Text passage.
──────────
All of them generate the machine instruction that is part of the name.

     v2si __builtin_ia32_pf2iw (v2sf);
     v2sf __builtin_ia32_pfnacc (v2sf, v2sf);
     v2sf __builtin_ia32_pfpnacc (v2sf, v2sf);
     v2sf __builtin_ia32_pi2fw (v2si);
     v2sf __builtin_ia32_pswapdsf (v2sf);
     v2si __builtin_ia32_pswapdsi (v2si);

 The following built-in functions are available when ‘-mrtm’ is used
They are used for restricted transactional memory.  These are the
internal low level functions.  Normally the functions in *note x86
transactional memory intrinsics:: should be used instead.

     int __builtin_ia32_xbegin ();
     void __builtin_ia32_xend ();
     void __builtin_ia32_xabort (status);
     int __builtin_ia32_xtest ();

 The following built-in functions are available when ‘-mmwaitx’ is used.
All of them generate the machine instruction that is part of the name.
     void __builtin_ia32_monitorx (void *, unsigned int, unsigned int);
     void __builtin_ia32_mwaitx (unsigned int, unsigned int, unsigned int);

 The following built-in functions are available when ‘-mclzero’ is used.
All of them generate the machine instruction that is part of the name.
     void __builtin_i32_clzero (void *);

 The following built-in functions are available when ‘-mpku’ is used.
They generate reads and writes to PKRU.
     void __builtin_ia32_wrpkru (unsigned int);
     unsigned int __builtin_ia32_rdpkru ();

 The following built-in functions are available when ‘-mshstk’ option is
used.  They support shadow stack machine instructions from Intel
Control-flow Enforcement Technology (CET). Each built-in function
generates the machine instruction that is part of the function's name.
These are the internal low-level functions.  Normally the functions in
*note x86 control-flow protection intrinsics:: should be used instead.

     unsigned int __builtin_ia32_rdsspd (void);
     unsigned long long __builtin_ia32_rdsspq (void);
     void __builtin_ia32_incsspd (unsigned int);
     void __builtin_ia32_incsspq (unsigned long long);
     void __builtin_ia32_saveprevssp(void);
     void __builtin_ia32_rstorssp(void *);
     void __builtin_ia32_wrssd(unsigned int, void *);
     void __builtin_ia32_wrssq(unsigned long long, void *);
     void __builtin_ia32_wrussd(unsigned int, void *);
     void __builtin_ia32_wrussq(unsigned long long, void *);
     void __builtin_ia32_setssbsy(void);
     void __builtin_ia32_clrssbsy(void *);
──────────
Tasks for this exercise.
1. Write out the portion of the x86 built-in functions passage from "The following built-in functions are available when ‘-mclzero’" to "writes to PKRU.".
2. In the x86 built-in functions passage, which option makes available the functions that generate reads and writes to PKRU?
Answer using only the passage on x86 built-in functions.

Stored data.
──────────
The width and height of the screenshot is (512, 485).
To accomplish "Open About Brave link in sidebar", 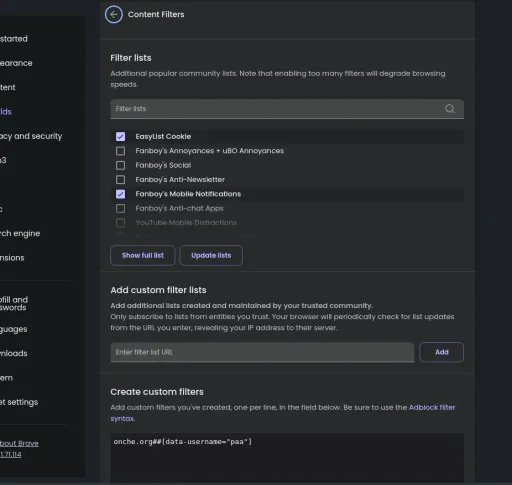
──────────
Exercise answers.
1.
The following built-in functions are available when ‘-mclzero’ is used.
All of them generate the machine instruction that is part of the name.
     void __builtin_i32_clzero (void *);

 The following built-in functions are available when ‘-mpku’ is used.
They generate reads and writes to PKRU.

2. The ‘-mpku’ option.